Besteht die Möglichkeit, dass auf der CPU ein Passwort besteht. Möchte mir ungern die Software besorgen nur um dann festzustellen, dass ein Passwort besteht und ich keine Änderungen vornehmen kann. Denke mal es wird aber auch vorab keine Möglichkeit bestehen das herauszufinden, oder? 

Die Maschine ist jedenfalls gebraucht und es besteht keine Möglichkeit mehr an das Original Anwenderprogramm heranzukommen, weil es keine Datensicherung gibt und die Firma, die das Programm geschrieben hat irgendwie auch nicht mehr... 

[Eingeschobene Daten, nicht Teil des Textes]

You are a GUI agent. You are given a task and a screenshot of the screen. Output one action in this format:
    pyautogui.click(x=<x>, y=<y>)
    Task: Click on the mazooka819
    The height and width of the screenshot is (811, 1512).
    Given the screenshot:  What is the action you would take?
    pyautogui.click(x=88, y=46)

Würde mich über ein paar Tipps von euch freuen!


----------



## HaDi (1 Dezember 2008)

Wir haben hier 2 Verkettungen mit einer Mitsubishi FX1N, dafür haben wir die Software "GX Developer-FX", die ist wohl auch für eine FX0N geeignet.
Ich hab damit bisher nur ein paar kleine Änderungen gemacht, das ging eigentlich recht einfach. Mit einem Passwort hatte ich da nicht zu tun, aber es ist wohl möglich, das Programm in der CPU per Passwort ( 8 hexadezimale Zeichen) zu schützen.

Grüße von HaDi


----------



## nico (2 Dezember 2008)

Tja werde ich mir wohl die GX Developer Software zulegen müssen. Anders werde ich auch wohl nicht herausbekommen ob da ein Passwort drauf ist oder nicht.


----------



## nico (4 Dezember 2008)

Habe jetzt ein Angebot für ein Starterkit bekommen mit einer Melsec FX1N, Kabel und Software. Steht jetzt aber nicht genauer bei welche Software. Ich möchte ja wie gesagt die FXON programmieren. Wird das mit dieser Software dann auch möglich sein?


----------



## HaDi (5 Dezember 2008)

Das sollte möglich sein. Es gibt, so hab ich es jedenfalls verstanden, 4 Softwarepakete von Mitsubishi und selbst das "kleinste" (GX Developer-FX) kann m.W. alle FX-Steuerungen, auf jeden Fall aber die FX1N und die FX0N.

Grüße von HaDi


----------



## tobias (5 Dezember 2008)

Hallo
ich meine, dass mit evtl. kleinen Einschränkungen in Spezialfunktionen der Kommunikation, für die FX0N auch die ältere 'Medoc' Software ausreicht.
Bei den älteren (abgerundete Kanten) Modelle sowieso, und mit den neueren (eckige Kanten) Modellen bemerkte ich da nie einen Unterschied zu GX-Developer - ausser das es wesentlich einfacher ging in Medoc zu programmieren ...
Es soll aber auch noch eine 'dritte Generation' der FX0N-'Boxen' geben, die ich noch nicht sah oder bei mir ausprobierte. Da weiss ich nicht ob das Medoc da noch funzt.
Bei 'ner neuen 40MT-DSS FX0N probierte ichs vor kurzem mit Medoc & WinXP und das rannte. Ich denke mal das Mdoc ist billiger und einfacher aufzutreiben, das Verbindungskabel ist ja nur ein 0815- RS422 (485 Vierdraht) Wandler bei 9600Bd.; der 8-polige MiniDin Stecker an der CPU hingegen etwas fummeliger selbst zusammenzulöten, wobei es aber günstige fertige Adapterstecker D-Sub9 auf MiniDin8 gibt


----------



## nico (5 Dezember 2008)

Habe jetzt den GX Developer. Habe mir das Programm auch schon von der SPS runtergezogen. War kein Passwort drauf. Jetzt mal schauen wie das ganze Programm funktioniert und dann meine Erweiterungen einbauen. Bin Kontaktplan und diese Befehlsstruktur überhaupt nicht gewöhnt. Naja, muss ich mich mal ein wenig einarbeiten...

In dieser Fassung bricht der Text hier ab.